Pages

Saturday, November 20, 2021

Narcissus and Narcissa, a story of love and grief

Waterhouse: Narcissus

Today, Narcissism is seen as an unhealthy fascination with one’s self.  This is derived from the ancient myth about a beautiful boy named Narcissus. The story as told by Ovid is about the goddess Echo who falls in love with him and does everything she can to show her love for him. Narcissus is unimpressed and rebuffs her affections; scorned, she runs into the woods. Intrigued, Narcissus went into the woods looking for the mysterious woman. After some verbal exchanges which relate to her name – Echo – Narcissus searches for water and kneeling over a lake he sees his reflection. According to the modern myth, upon seeing his stunning features he becomes aware of all the pain he has put women through over his beauty. He kneels over the water and then dives in, drowning. The nymphs find a beautiful flower where his body should be, and name the flower after him. 


In one myth, the goddess of the forest appeared and found that the lake, which had been fresh water, was transformed into a lake of salty tears. She asked the lake why it wept. 

“I weep for Narcissus" the lake replied. 

"I am surprised that you weep for Narcissus, for I pursued him in the forest, but you could contemplate his beauty close at hand." 

"Was Narcissus beautiful?" the lake asked. 

“You do not know that?" the goddess said in wonder. "After all, it was by your banks that he knelt every day to contemplate himself !"

The lake was silent for some time. Finally, it explained it wept for Narcissus because of his beauty, but that in the depths of his eyes it could see its own beauty reflected.

Palimpsest gathers on story, myth, and symbol as they are adapted by cultures.
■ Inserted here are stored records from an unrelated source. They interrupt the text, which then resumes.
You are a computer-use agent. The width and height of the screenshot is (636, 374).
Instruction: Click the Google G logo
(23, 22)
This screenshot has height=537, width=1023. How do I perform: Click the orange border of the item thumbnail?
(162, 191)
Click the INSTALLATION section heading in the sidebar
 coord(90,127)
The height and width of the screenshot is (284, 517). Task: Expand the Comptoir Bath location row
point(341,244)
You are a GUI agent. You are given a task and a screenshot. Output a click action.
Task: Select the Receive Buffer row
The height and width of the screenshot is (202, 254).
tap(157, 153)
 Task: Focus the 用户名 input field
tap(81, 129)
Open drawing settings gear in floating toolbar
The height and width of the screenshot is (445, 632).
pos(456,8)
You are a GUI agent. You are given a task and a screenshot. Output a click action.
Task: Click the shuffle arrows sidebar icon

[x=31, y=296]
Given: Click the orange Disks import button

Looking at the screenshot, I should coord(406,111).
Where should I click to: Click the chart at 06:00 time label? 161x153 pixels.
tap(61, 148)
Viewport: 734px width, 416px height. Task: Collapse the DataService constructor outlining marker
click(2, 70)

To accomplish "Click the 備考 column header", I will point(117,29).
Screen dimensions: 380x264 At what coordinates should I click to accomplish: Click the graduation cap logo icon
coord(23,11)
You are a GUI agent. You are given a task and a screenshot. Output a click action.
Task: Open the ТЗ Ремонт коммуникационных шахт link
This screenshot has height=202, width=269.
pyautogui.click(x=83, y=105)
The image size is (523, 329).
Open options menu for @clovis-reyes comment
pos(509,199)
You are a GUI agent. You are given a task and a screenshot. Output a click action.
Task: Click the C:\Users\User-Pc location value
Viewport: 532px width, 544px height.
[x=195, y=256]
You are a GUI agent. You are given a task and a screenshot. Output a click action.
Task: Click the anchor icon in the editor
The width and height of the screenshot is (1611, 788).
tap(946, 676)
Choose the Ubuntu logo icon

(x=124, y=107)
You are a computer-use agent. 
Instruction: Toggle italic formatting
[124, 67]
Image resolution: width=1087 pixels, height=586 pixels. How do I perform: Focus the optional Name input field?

It would seem that this modern version has been altered to suit the culture of the day. Looking deeper into the origin of this story, extracting the events which are told in other allegories and myth, there is a more compassionate story to be told in which Narcissus and Narcissa were twins. Pausanias records the story this way, and it is a story of love, loss, and grief. This older version by Pausanias locates the spring of Narcissus at Donacon 'Reed-bed' in the territory of the Thespians. He expresses doubt that someone could not distinguish a reflection from a real person and cites the lesser-known variant in which Narcissus had a twin sister. In his account, both dressed similarly and hunted together (as twins would), and that Narcissus fell in love with her. Anyone who is a twin, or knows twins, would agree that this is not uncommon. Indeed my own twin sisters seemed to have a world of their own, how much more would fraternal twins become exclusive? Pausanias also writes that when his twin died, Narcissus pined after her and pretended that the reflection he saw in the water was his sister. Narcissa was later changed to Echo, the mountain nymph who falls in love with an unresponsive, self-absorbed Narcissus.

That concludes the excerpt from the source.